Tuesday, August 30, 2005

Highlights of My Day (A Conversation with the Members of Rockapella)

Ask and you shall receive: Rockapella
This is your one and only chance to ask Jeff, Scott, Sean, Barry & Elliot what it is like to be a member of one of the greatest bands of our time.

You all owe me big for this....

1. Jeff, is it true that you were threatened to be kicked out of the band for messing around with a gumshoe?
2. Sean, it could have been a rumor, but was there anything going on between you and Chief?
3. Scott, people tell me all the time that I look like somebody they know....I think it's you, how does that make you feel?
4. And another thing Scott, I love the way you tight-rolled your jeans, what was your secret?
5. Elliot, did you ever overcome your $9,000/day (1992 street value) coke habit?
6. Barry, it is obvious that you continue to inspire today's youth, how do you deal with the pressure?
7. Jeff, where do you see yourself 5 years from now?
8. Scott, as the leadsinger of the band, was it your insticts that lead the band to such classics as the Folgers Coffee commercial?
9. Barry, you let many of your fans down when you were caught in '91 with a bag of mushrooms and a 14 year-old asian hooker, what do you have to say to your fans?

Material provided
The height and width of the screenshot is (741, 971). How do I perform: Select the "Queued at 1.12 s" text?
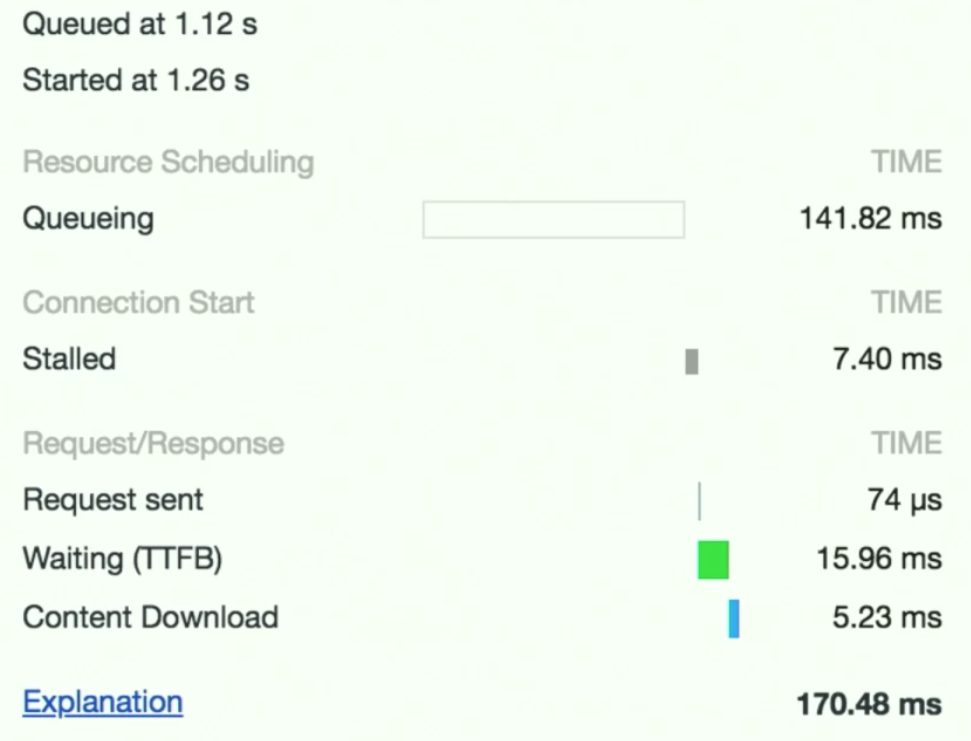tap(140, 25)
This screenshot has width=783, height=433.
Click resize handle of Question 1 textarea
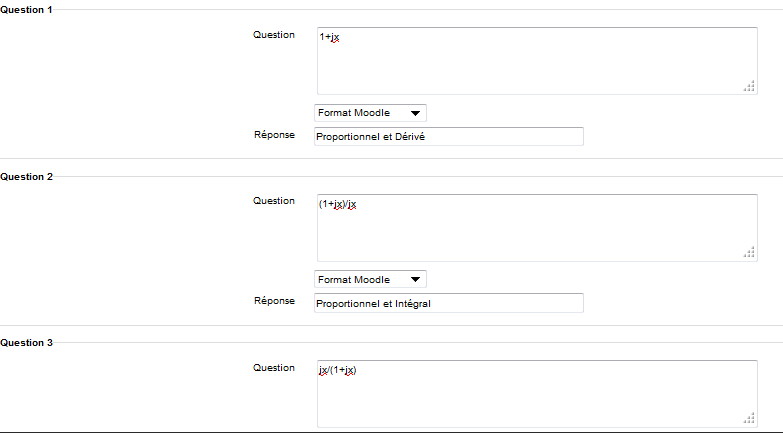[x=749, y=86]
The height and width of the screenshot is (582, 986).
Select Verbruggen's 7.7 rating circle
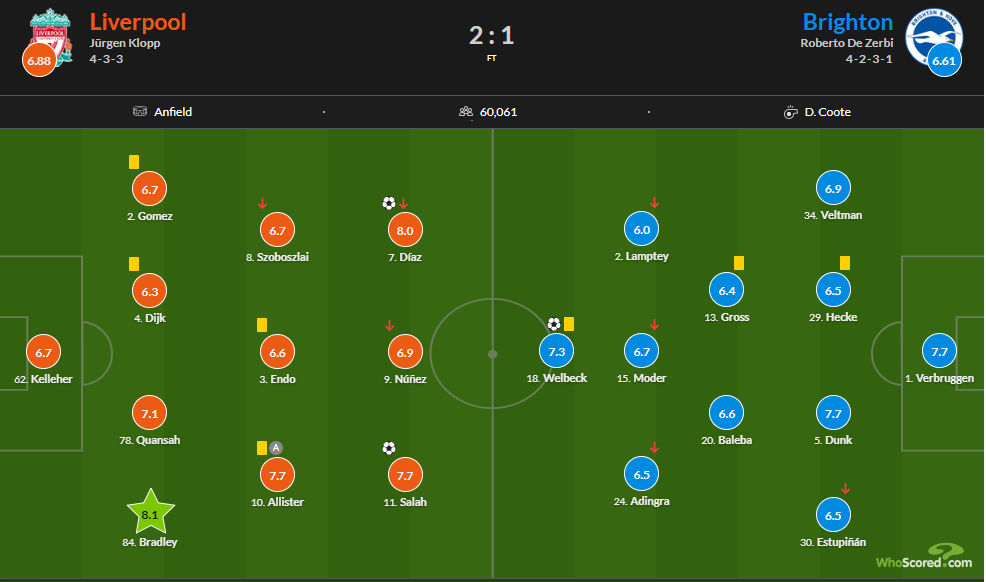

What to do
a: Decide whether each statement below agrees with the Rockapella post, answering yes or no and quoting the exact words of the post that settle it: (i) the post is dated Tuesday, August 30, 2005; (ii) question 7 is addressed to Scott; (iii) the post names five members of the band.
b: Write out the part of the Rockapella post starting at "Ask and you" and ending at "make you feel?", word for word.
The items have no connection to the Rockapella post.

Full answers
a:
(i) Yes: "Tuesday, August 30, 2005"
(ii) No: "7. Jeff, where do you see yourself 5 years from now?"
(iii) Yes: "Jeff, Scott, Sean, Barry & Elliot"

b:
Ask and you shall receive: Rockapella
This is your one and only chance to ask Jeff, Scott, Sean, Barry & Elliot what it is like to be a member of one of the greatest bands of our time.

You all owe me big for this....

1. Jeff, is it true that you were threatened to be kicked out of the band for messing around with a gumshoe?
2. Sean, it could have been a rumor, but was there anything going on between you and Chief?
3. Scott, people tell me all the time that I look like somebody they know....I think it's you, how does that make you feel?